Cast iron was the default material for most production 350 blocks. Aluminum blocks appear in later performance versions (like some LS-based engines) and save significant weight but require different handling during machining.

What Makes One 350 Block Different from Another

Not all 350 blocks are equal, even within the same manufacturer's lineup. Several factors determine what a specific block is capable of:

  • 2-bolt vs. 4-bolt main caps: 4-bolt mains handle higher cylinder pressures and are preferred in rebuilt or modified engines
  • Casting date codes: Chevrolet blocks carry date codes cast into the iron, allowing identification of the exact production window — critical for matching original equipment in a restoration
  • Bore size and wall thickness: Blocks that have already been bored out have less material remaining and may not support another overbore safely
  • Casting numbers: A stamp on the block identifies the original application and design generation, which affects parts compatibility
  • Siamese bore vs. non-siamese: Some blocks have fully separated water jackets between cylinders; others share a wall (siamese). This affects cooling and maximum overbore

Common Uses for a 350 Block Today

350 blocks — especially the Small Block Chevy — remain popular because aftermarket support is enormous. Parts are widely available, machinists are familiar with them, and the design is well understood after decades of production.

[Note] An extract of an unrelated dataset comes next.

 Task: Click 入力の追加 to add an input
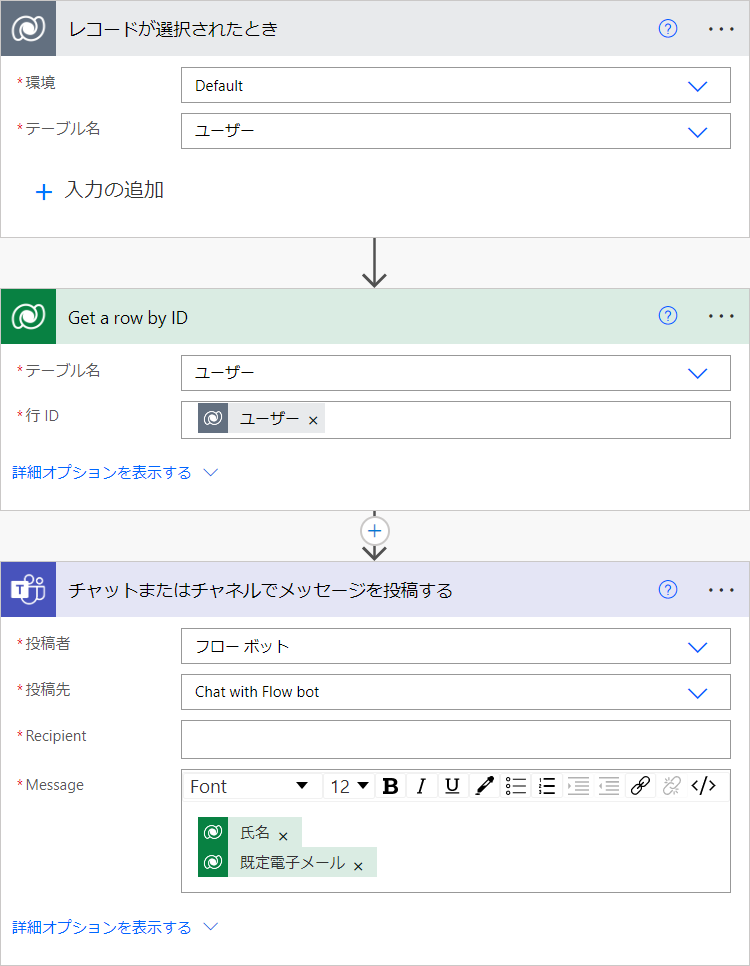[x=100, y=191]
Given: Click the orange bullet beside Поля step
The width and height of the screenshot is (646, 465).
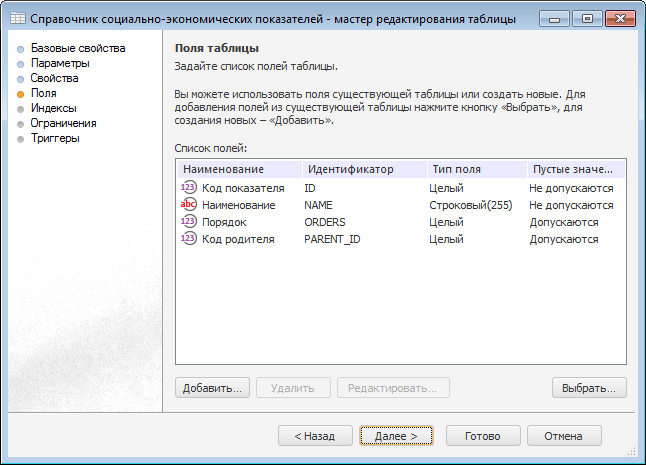Looking at the screenshot, I should coord(20,93).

Common current applications include:

  • Classic car restorations where originality is a goal
  • Crate engine builds using a fresh bare block as the foundation
  • Engine swaps into trucks, boats, and kit cars that weren't originally equipped with a 350
  • Rebuilds on worn engines where the block casting is still serviceable

What Affects a 350 Block's Condition and Usability

When evaluating a used or pulled 350 block, several physical conditions determine whether it's worth rebuilding:

  • Cylinder wall condition: Scoring, cracks, or excessive wear may make a block unusable or require sleeving
  • Main bearing bore alignment: Worn or misaligned bores require line boring
  • Crack history: Overheating can crack a block internally or externally; pressure testing reveals this
  • Previous overbores: A block that's already at maximum overbore has no remaining material for another rebuild

Machining costs, parts availability, and the cost of a replacement block all vary by region and shop. In some cases a remanufactured short block costs less than a complete machine shop rebuild of a worn core — in others, rebuilding what you have makes more sense financially and practically.

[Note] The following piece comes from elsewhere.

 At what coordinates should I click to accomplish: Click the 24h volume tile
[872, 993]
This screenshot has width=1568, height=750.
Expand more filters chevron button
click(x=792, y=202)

The Variables That Shape Your Situation

What a 350 block costs, whether it's rebuildable, and what parts fit it depend entirely on which manufacturer made it, which generation it is, what condition the casting is in, and what it's going into. A Chevy 350 and a Chrysler 350 share nothing but the displacement number. A 4-bolt main block from one year may not share the same casting dimensions as one from a decade earlier.

Your specific block's casting number, its bore history, the vehicle it came from, and the goals of the build are the pieces that determine everything else.